■ Work request
Take the lines below between the one holding "Products (529, 168)" and the one holding "Speciality (718, 113)", inclusive, and copy them exactly. Add nothing.

Pixel coordinate grounding data
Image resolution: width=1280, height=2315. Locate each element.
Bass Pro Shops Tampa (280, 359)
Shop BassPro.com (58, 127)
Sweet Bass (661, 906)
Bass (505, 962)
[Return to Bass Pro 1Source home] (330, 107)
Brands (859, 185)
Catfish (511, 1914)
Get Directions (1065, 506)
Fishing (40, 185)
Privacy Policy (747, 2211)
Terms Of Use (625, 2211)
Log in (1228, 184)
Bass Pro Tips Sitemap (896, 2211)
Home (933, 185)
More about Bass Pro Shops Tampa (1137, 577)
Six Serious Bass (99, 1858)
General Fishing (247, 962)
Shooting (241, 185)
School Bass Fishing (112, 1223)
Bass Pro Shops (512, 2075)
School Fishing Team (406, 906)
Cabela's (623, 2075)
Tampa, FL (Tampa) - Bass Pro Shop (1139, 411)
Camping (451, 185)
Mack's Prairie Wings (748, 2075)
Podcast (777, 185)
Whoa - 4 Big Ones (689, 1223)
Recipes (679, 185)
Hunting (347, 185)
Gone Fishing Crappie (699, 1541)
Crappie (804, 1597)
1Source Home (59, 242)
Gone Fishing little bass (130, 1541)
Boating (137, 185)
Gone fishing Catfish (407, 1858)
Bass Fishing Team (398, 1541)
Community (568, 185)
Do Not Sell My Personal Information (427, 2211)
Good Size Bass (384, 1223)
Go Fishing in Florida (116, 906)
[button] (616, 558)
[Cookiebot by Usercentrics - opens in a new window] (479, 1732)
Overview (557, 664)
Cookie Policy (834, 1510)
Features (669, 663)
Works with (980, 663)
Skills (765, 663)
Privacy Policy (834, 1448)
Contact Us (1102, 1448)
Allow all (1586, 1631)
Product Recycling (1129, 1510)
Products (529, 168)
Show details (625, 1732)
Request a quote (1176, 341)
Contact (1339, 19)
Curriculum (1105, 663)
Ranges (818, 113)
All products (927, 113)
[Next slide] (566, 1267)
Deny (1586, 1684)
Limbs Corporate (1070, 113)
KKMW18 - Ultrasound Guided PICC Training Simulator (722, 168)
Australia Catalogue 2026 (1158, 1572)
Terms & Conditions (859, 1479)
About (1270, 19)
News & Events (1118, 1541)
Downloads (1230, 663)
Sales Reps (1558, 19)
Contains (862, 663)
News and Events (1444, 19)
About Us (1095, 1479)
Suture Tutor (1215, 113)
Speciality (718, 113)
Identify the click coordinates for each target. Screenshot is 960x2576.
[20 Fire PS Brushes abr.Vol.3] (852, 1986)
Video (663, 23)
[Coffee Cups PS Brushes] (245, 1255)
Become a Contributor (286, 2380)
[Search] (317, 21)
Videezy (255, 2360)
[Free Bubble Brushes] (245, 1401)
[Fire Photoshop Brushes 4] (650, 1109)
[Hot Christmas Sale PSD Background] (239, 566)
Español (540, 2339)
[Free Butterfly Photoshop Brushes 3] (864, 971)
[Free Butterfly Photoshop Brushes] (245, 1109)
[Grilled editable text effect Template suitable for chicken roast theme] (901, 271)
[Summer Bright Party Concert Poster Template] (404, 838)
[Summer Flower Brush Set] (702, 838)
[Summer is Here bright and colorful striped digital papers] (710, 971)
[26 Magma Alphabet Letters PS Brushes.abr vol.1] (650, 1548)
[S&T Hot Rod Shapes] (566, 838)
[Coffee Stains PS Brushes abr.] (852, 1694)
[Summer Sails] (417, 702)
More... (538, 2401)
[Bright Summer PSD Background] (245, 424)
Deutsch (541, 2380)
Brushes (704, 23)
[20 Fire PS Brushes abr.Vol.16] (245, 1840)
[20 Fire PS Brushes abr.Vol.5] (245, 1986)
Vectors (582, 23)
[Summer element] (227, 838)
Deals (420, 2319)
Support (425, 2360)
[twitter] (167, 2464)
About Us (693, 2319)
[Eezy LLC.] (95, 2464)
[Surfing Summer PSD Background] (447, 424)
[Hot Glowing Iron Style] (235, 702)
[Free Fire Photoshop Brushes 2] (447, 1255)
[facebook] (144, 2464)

■ Answer box
Products (529, 168)
Show details (625, 1732)
Request a quote (1176, 341)
Contact (1339, 19)
Curriculum (1105, 663)
Ranges (818, 113)
All products (927, 113)
[Next slide] (566, 1267)
Deny (1586, 1684)
Limbs Corporate (1070, 113)
KKMW18 - Ultrasound Guided PICC Training Simulator (722, 168)
Australia Catalogue 2026 (1158, 1572)
Terms & Conditions (859, 1479)
About (1270, 19)
News & Events (1118, 1541)
Downloads (1230, 663)
Sales Reps (1558, 19)
Contains (862, 663)
News and Events (1444, 19)
About Us (1095, 1479)
Suture Tutor (1215, 113)
Speciality (718, 113)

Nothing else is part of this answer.